Friday, June 3, 2011

John Cale 3: The Academy In Peril

Somehow John Cale got a job as an A&R exec for the Reprise label, and his first album for them came loaded with lots of arty cachet. The very clever cut-out cover design via Andy Warhol is based on those good old Kodak slides, which don’t hint in the slightest at the predominantly classical contents, with only slight detours.

“The Philosopher” opens with a bluesy acoustic slide guitar while percussion thumps, an organ bleats, and horns blare, then a viola arrives. Ron Wood is thanked in the notes for the next track, but we suspect he’s playing the slide on this, because “Brahms” is simply solo piano in the classical style. Maybe he came up with the title? “Legs Larry At Television Centre” is named after the titular narrator, the drummer from the Bonzo Dog Band, here in the role of a director in an imaginary control room guiding the cameras supposedly filming the string quartet. Frankly, he’s distracting. The title track returns to the piano, starting quietly and eventually getting more frantic.

Layers of swirling piano make up the “Intro” to “Days Of Steam”, the most conventional track here, missing only a vocal and lyrics. The viola takes the melody, with a piano and vibraphone mostly doubling each other, before a recorder right out of “Ruby Tuesday” and a trumpet playing chromatic scales takes us out. The next “3 Orchestral Pieces” are banded as one track, and could be film soundtracks: “Faust” is lovely and haunting, “The Balance” begins regally and goes off-balance, and “Capt. Morgan’s Lament” is more stately. “King Harry” returns to the style of “The Philosopher” and “Days Of Steam” with percussion, plus demonic hissed vocals by Cale. Finally, “John Milton” is another piano piece with orchestral touches, and it’s quite moving.

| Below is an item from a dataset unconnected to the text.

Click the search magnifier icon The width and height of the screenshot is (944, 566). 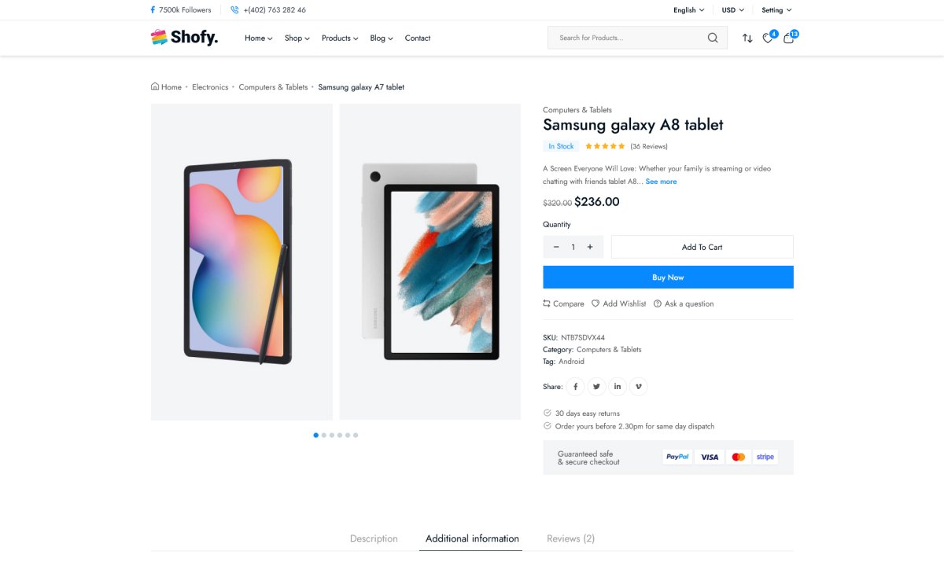click(x=713, y=38)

One wonders how Reprise thought they were supposed to market this album. It’s not radio-friendly in the least, but when the guy whose name is on the cover works for the label, maybe that was enough for them. It’s tough to recommend The Academy In Peril, but for all its lovely moments, it still deserves to be heard.

John Cale The Academy In Peril (1972)—

1 comment:

  1. It's worth hearing. Once. Cale has always struck me as a bit of a charlatan, and only Paris 1919 delivers what you'd expect from his reputation.